«Perdre du poids, c'est facile, affirme d'emblée le Dr Paul Boisvert, responsable des communications de la Chaire sur l'obésité de l'Université Laval. Maintenir le poids perdu est bien plus difficile.» Les spécialistes le reconnaissent: la majorité des régimes et diètes tiennent leurs promesses et, en les suivant à la lettre, on a de grandes chances de devenir plus svelte. Mais pour combien de temps? «Bien peu de résultats documentent les effets à long terme d'une diète en particulier», répond Angelo Tremblay, professeur au département de kinésiologie de l'Université Laval. On observe toutefois que la majorité des gens qui ont perdu du poids rapidement le reprennent en peu de temps.» Les facteurs qui expliquent ce phénomène et des façons d'en éviter les pièges.

Perte de poids: changer nos comportements alimentaires

«Le défi du maintien du poids tient au changement de nos comportements alimentaires, souligne Hélène Tremblay, présidente de l'Association des diététistes du Québec. Si le régime est trop différent de leurs anciennes habitudes, la plupart des gens y reviennent dès qu'ils ont atteint le poids souhaité.»

«Souvent, lorsqu'on entreprend un régime, on coupe les portions, on bannit des aliments, on saute des repas, bref, on se prive énormément, explique Marylin Manceau, diététiste au Centre de référence en nutrition humaine. On y va de façon trop drastique.» Et, plus souvent qu'autrement, toutes ces restrictions et privations entraînent la démotivation et l'abandon de la diète.

Par ailleurs, le corps est doté d'un instinct de survie incroyable. En particulier, au cours des millénaires, il a développé une stratégie pour survivre en période de disette: au moindre signe de privation, il fait des réserves et ralentit son métabolisme. «Quand on fait des régimes sévères où l'on se prive d'un seul coup, on met notre corps en état de survie, explique Marylin Monceau. Lorsqu'on se remet à manger comme avant, le corps, qui se souvient d'avoir privé, économise ses réserves en dépensant moins d'énergie au repos pour éviter d'être de nouveau pris au dépourvu.»

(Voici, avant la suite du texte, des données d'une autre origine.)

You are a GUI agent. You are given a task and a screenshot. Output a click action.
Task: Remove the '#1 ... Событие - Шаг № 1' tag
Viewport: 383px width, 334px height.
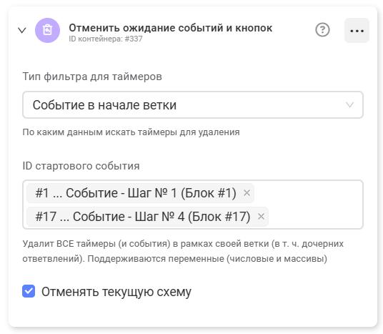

Paradoxalement, notre corps s'est également adapté à la société d'abondance. On mange davantage, plus richement, et on bouge moins. Résultat: la population en général a tendance à accumuler du poids superflu. Pourtant, malgré ces mauvaises habitudes de vie, on n'engraisse pas indéfiniment: on atteint un jour ou l'autre un plateau. «C'est que l'organisme s'adapte à sa nouvelle réalité, explique Angelo Tremblay. Un organisme qui gagne du poids devient plus efficace pour brûler les calories et, avec le temps, il atteint un nouvel équilibre.»

Ces phénomènes expliquent en partie pourquoi il est si difficile de maintenir le poids perdu. Lorsqu'on tente de maigrir, notre corps ralentit ses activités pour économiser ses énergies. Et quand on se remet à manger davantage, il a besoin d'un délai grandissant pour s'adapter à sa nouvelle réalité. Résultat: on reprend le poids rapidement et, bien souvent, quelques livres en plus. Il peut s'ensuivre un cercle vicieux de perte et de reprise de poids dont il est difficile de se dépêtrer, le fameux «effet yoyo».